Stored dataset items:
• • •

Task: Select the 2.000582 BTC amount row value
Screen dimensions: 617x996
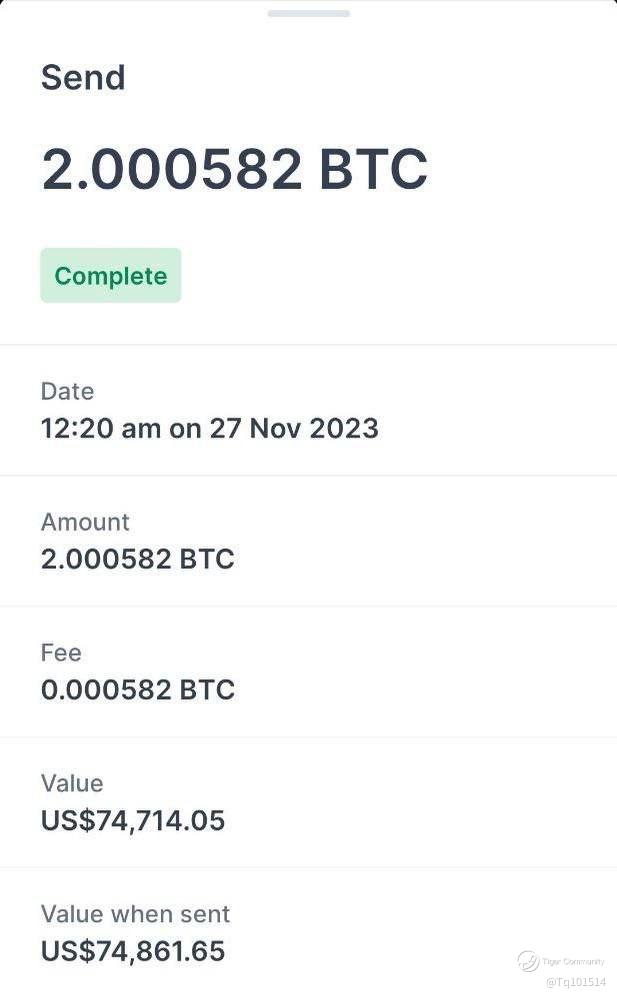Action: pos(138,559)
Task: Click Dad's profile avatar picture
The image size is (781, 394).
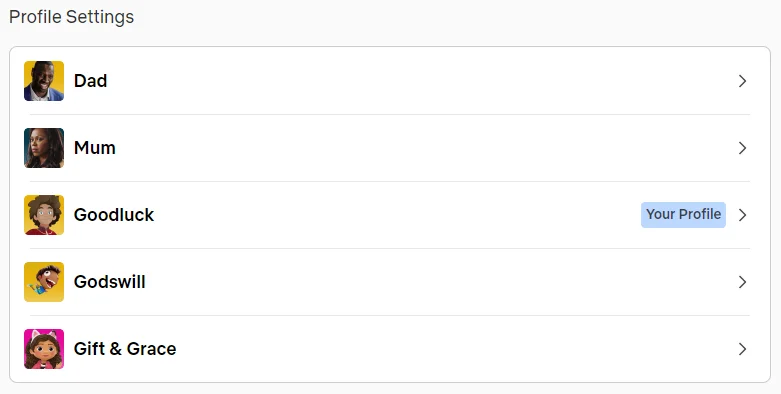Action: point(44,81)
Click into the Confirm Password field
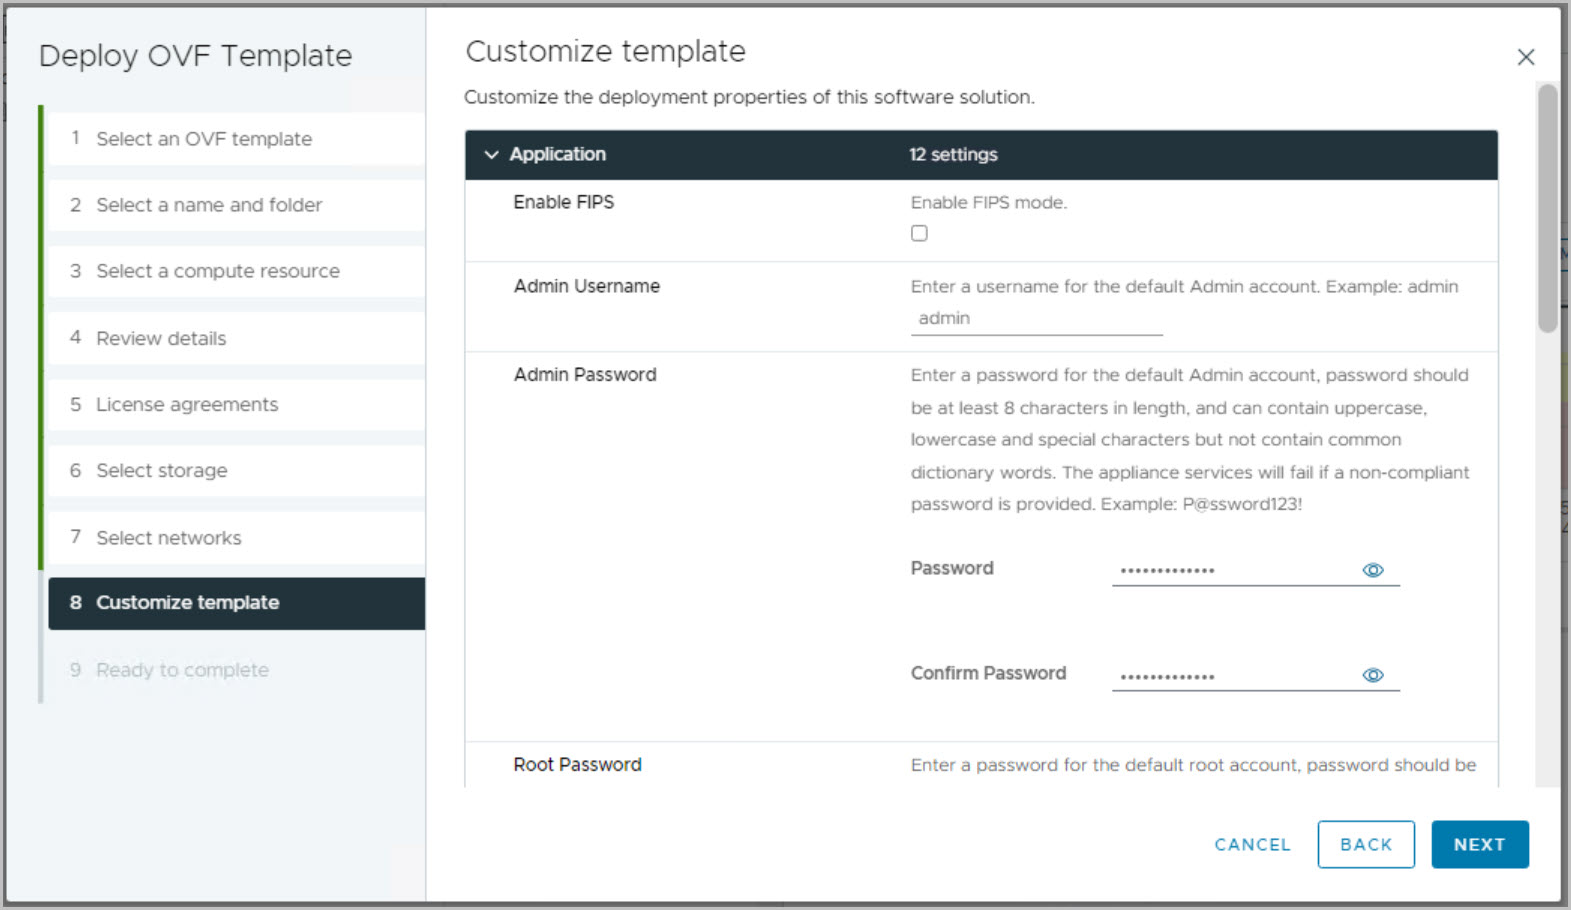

• • •

§ **TASK DESCRIPTION**: Once the pictures are set aside, reproduce the records in full and exactly.

§ **SOLVED PROBLEM**:
Task: Select the 2.000582 BTC amount row value
Screen dimensions: 617x996
Action: pos(138,559)
Task: Click Dad's profile avatar picture
The image size is (781, 394).
Action: point(44,81)
Click into the Confirm Password field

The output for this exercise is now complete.